With the recent hype surrounding machine learning and the gradual rise of artificial intelligence, a crucial question emerges: how exactly will philosophy be understood by the AI of the future? What kind of ego will they develop, what vein of ethics will they select, and how will this affect us?

These unknowns fascinate our imaginations, with films like The Matrix capturing fears of an impending dystopia. Though such an outcome is unlikely, much effort is already going towards addressing this concern. For instance, the non-profit OpenAI, as part of its mission statement, works towards ensuring that AI will be safe for and beneficial to humanity. What this means is hard to articulate: after all, the ethics and morals of human civilization have been developed over the culmination of eons of natural selection, trillions of diverse lives, and a myriad of historical events. At this point, it is difficult to do much more than simply molding AI incentives to fit our human philosophy.

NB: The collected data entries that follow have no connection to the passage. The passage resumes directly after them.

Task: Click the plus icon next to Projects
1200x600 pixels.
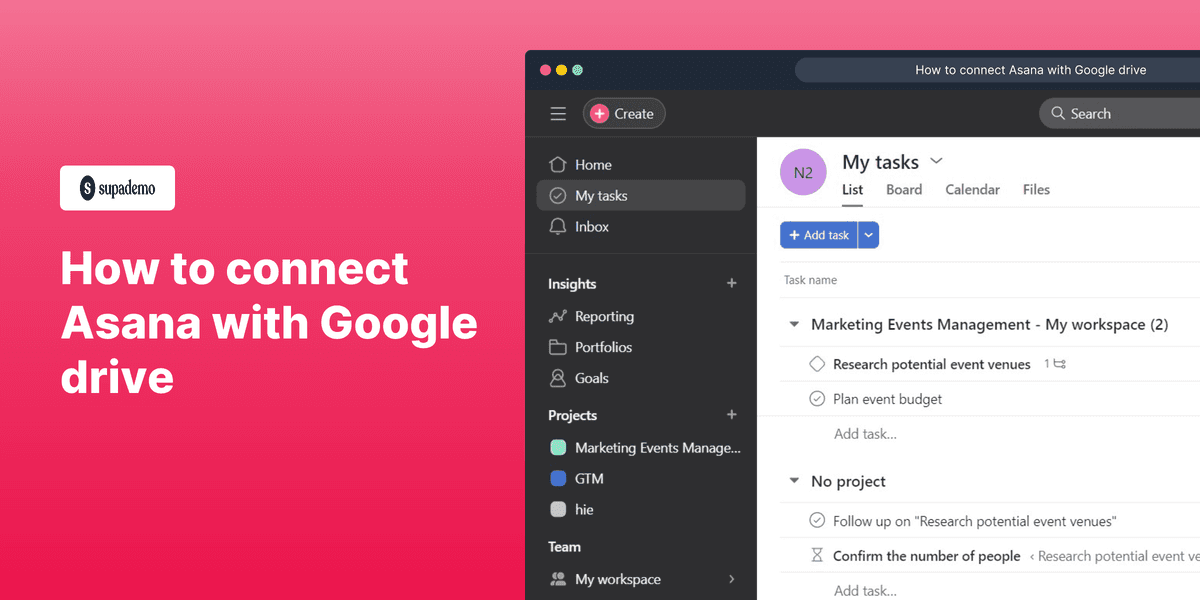Action: (x=731, y=415)
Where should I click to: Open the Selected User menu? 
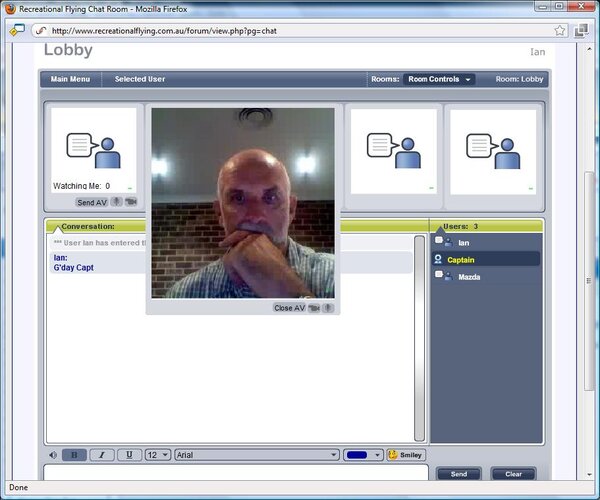click(140, 79)
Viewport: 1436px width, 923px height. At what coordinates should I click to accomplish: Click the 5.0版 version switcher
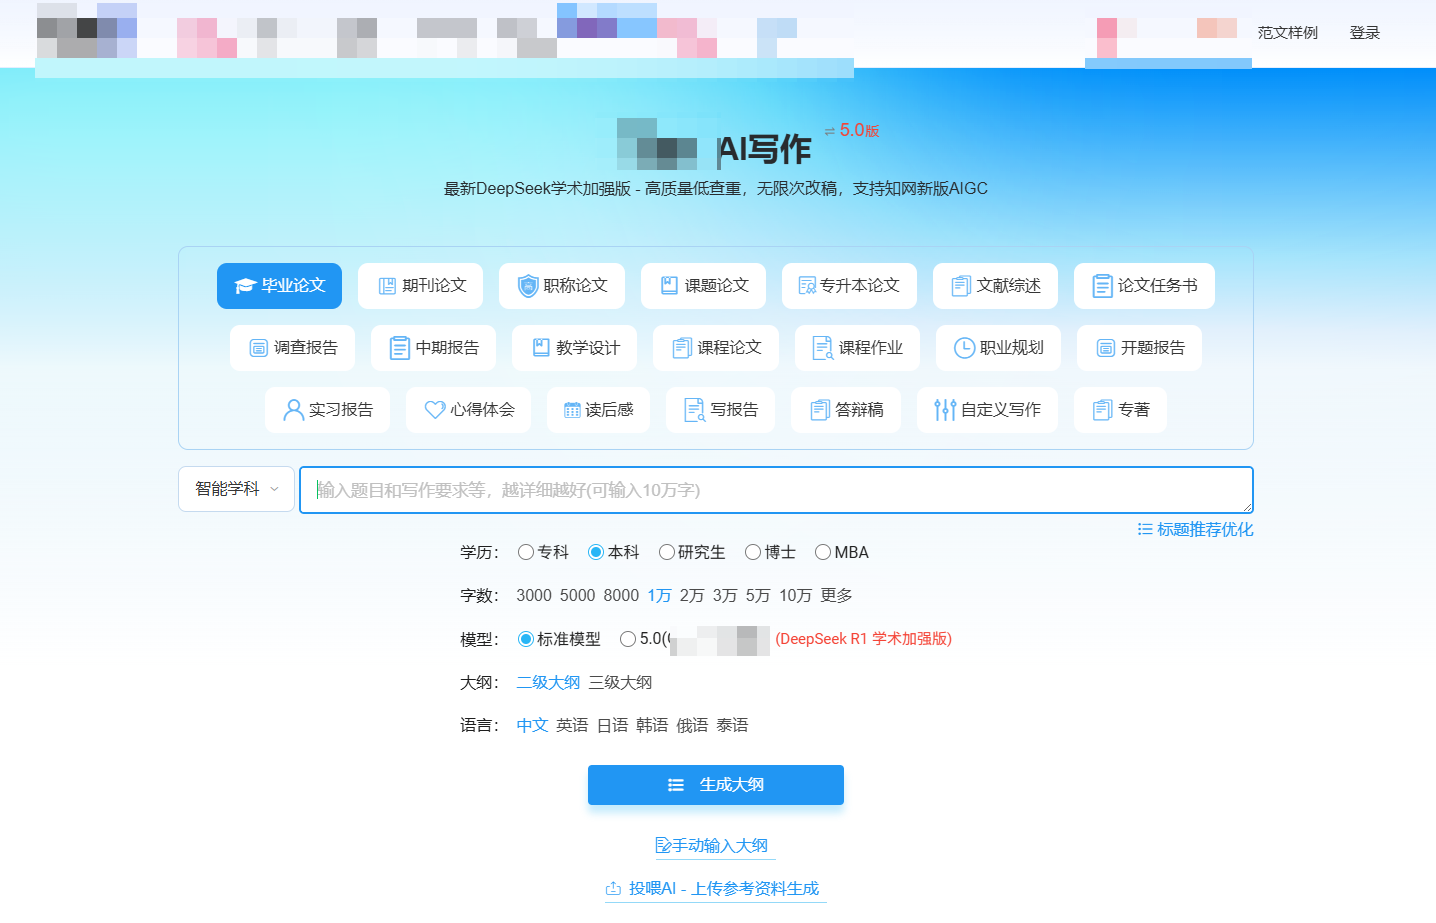point(852,131)
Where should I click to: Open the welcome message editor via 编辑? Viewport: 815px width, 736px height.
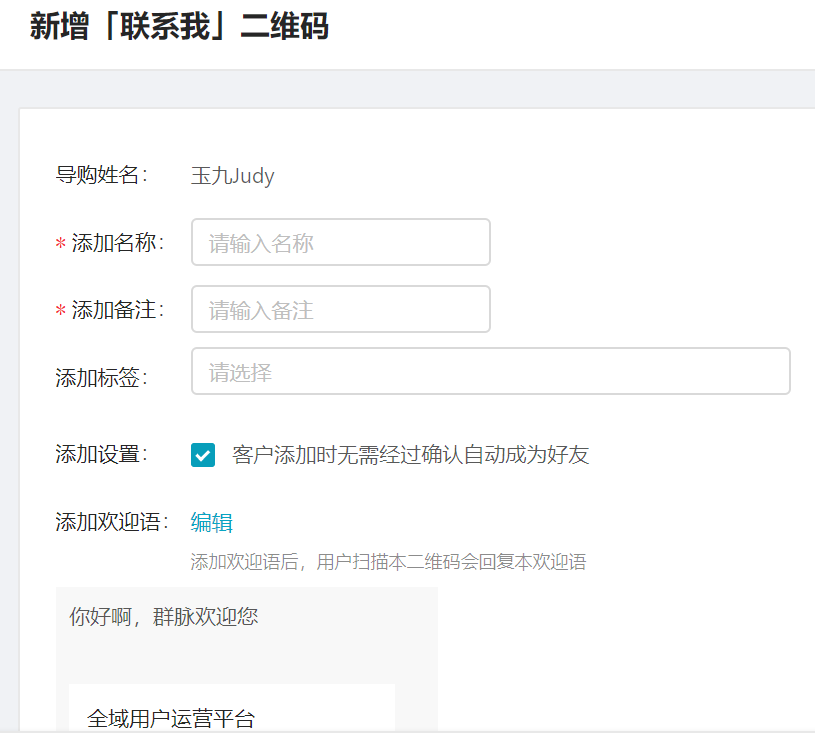tap(211, 522)
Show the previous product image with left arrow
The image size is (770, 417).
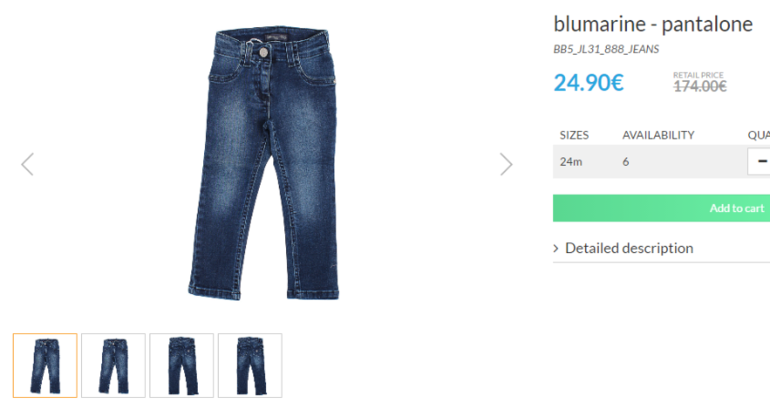click(28, 164)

While such an approach may be a pragmatic short-term solution, as time passes and AI becomes more complex, a deeper solution is required. AI must be able to develop its own philosophy from first principles, and these first principles must be unquestionable. We have no guarantee that our future AI overlords would take Mill’s greatest happiness principle for granted; however, we can guarantee that they will not find (nonzero) three perfect cubes that sum to zero.

Instead of the traditional approach to philosophy, then, the way forward might be a mathematical approach, by developing a rigorous language for philosophy. Perhaps we may even be able to prove a theorem that the AI of the future will come to a conclusion that is “safe and beneficial.”

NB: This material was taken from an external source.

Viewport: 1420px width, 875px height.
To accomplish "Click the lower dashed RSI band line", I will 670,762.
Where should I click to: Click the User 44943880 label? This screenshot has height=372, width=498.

This essay will not attempt to create such a framework (of course), though it will introduce some thoughts that hopefully will kindle rich discussion, and with it, insightful ideas.

Extracting the Discrete from the Continuous

A couple weeks ago, one of my longtime friends was telling me about his decision to study phase transitions for his PhD. While he was concerned with the mathematical puzzles underlying statistical mechanics, the first thought that came into my mind was that everything is a phase transition. When ice melts into water, two different states —solid and liquid—somehow blend. Take an ice cube dropped in a cup of water, for instance. From a distance, it is easy to distinguish between the two, but zoom in a bit and it becomes fuzzier: at what point do the H₂O molecules become loose enough to “melt”?

Here are some more thought questions:

  • When exactly does a sperm and an egg that join together into an embryo become a new living entity?
  • When exactly does a light that is supplied electricity start emitting enough light to count as turned on?

The ambiguity of transition is ubiquitous. For most things, we tend to make crude but practical approximations: an entity is either living or dead, a light is either on or off. One reason is for simplicity: the world is too complex for us to enumerate every single possibility. There are, after all, some 10⁸⁰ atoms in the Universe. Another reason is for comfort: the notion of a continuity between states is not one that we, as humans, deal with well. Anything could be validated by a slippery slope argument. And this works perfectly fine most of the time: whether this H₂O molecule is water or ice is not relevant.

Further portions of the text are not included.